PM Orban's home village speaks volumes about Hungary
Prime Minister Orban's home village Felcsut, Hungary, on March 26, 2014 - by Attila Kisbenedek
Since Orban swept to power in 2010, neat and tidy Felcsut, nestled in the rolling hills of Transdanubia in central Hungary has undergone a metamorphosis.
Its schools, church and houses have all been spruced up, the streets are spotless and Felcsut, population 1,750, sports a brand new cultural centre since February.
Soon, the town 45 kilometres (30 miles) west of the capital Budapest will have a new train link too.

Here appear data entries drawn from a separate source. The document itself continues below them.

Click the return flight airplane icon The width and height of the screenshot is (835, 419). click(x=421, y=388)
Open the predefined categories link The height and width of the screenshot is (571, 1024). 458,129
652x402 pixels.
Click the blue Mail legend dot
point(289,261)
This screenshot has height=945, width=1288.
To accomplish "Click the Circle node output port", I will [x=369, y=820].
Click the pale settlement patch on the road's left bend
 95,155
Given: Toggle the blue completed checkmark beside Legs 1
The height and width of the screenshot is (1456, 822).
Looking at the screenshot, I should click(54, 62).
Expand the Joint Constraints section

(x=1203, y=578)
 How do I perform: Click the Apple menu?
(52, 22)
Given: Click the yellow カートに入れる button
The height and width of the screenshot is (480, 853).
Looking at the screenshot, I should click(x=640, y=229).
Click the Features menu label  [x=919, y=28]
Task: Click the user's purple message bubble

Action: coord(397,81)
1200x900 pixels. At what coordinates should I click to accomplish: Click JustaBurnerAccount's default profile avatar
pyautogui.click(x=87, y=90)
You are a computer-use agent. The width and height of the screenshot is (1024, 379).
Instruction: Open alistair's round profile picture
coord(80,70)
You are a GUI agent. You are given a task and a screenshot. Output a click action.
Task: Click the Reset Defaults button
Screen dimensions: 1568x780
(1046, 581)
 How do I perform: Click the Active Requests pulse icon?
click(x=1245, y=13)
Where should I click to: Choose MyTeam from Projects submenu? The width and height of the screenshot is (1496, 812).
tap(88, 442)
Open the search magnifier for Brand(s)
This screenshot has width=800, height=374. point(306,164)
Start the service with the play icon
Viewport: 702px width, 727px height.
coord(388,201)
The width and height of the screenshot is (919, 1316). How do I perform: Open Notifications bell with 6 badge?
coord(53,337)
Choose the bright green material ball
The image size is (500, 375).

Thanks to football-mad Orban, 50, the village castle has been transformed into a youth academy that aims to produce the Barcelona, Real Madrid and Chelsea stars of the future.
And for Felcsut's team, a state-of-the-art new stadium with a capacity of 3,500 -- twice the population -- built at a cost of 13 million euros ($18 million) will open at the end of April, dominating the skyline.
"I was born here. My parents would never have believed their eyes," enthuses pensioner Ferenc Groszeibl.
"Obviously we are proud. The village has profited from Viktor being in government."
- Jobs for the boys -
But for the prime minister's critics, the transformation of Felcsut -- just as changes elsewhere in the country -- masks the fact that under Orban, all is not well.
Felcsut Mayor Lorinc Meszaros, an old friend of Orban's and a former gas fitter, for example, has become a multi-millionaire -- in euros -- since 2010, owning large tracts of land.
Reportedly, every public tender his construction company bids for, it wins, including the Felcsut stadium -- which as mayor he was also the one to award.
Meszaros denies any wrongdoing but for Orban's detractors, the mayor's rags-to-riches change in fortunes typifies the jobs-for-the-boys ethic that has become endemic in Hungary, which joined the European Union in 2004.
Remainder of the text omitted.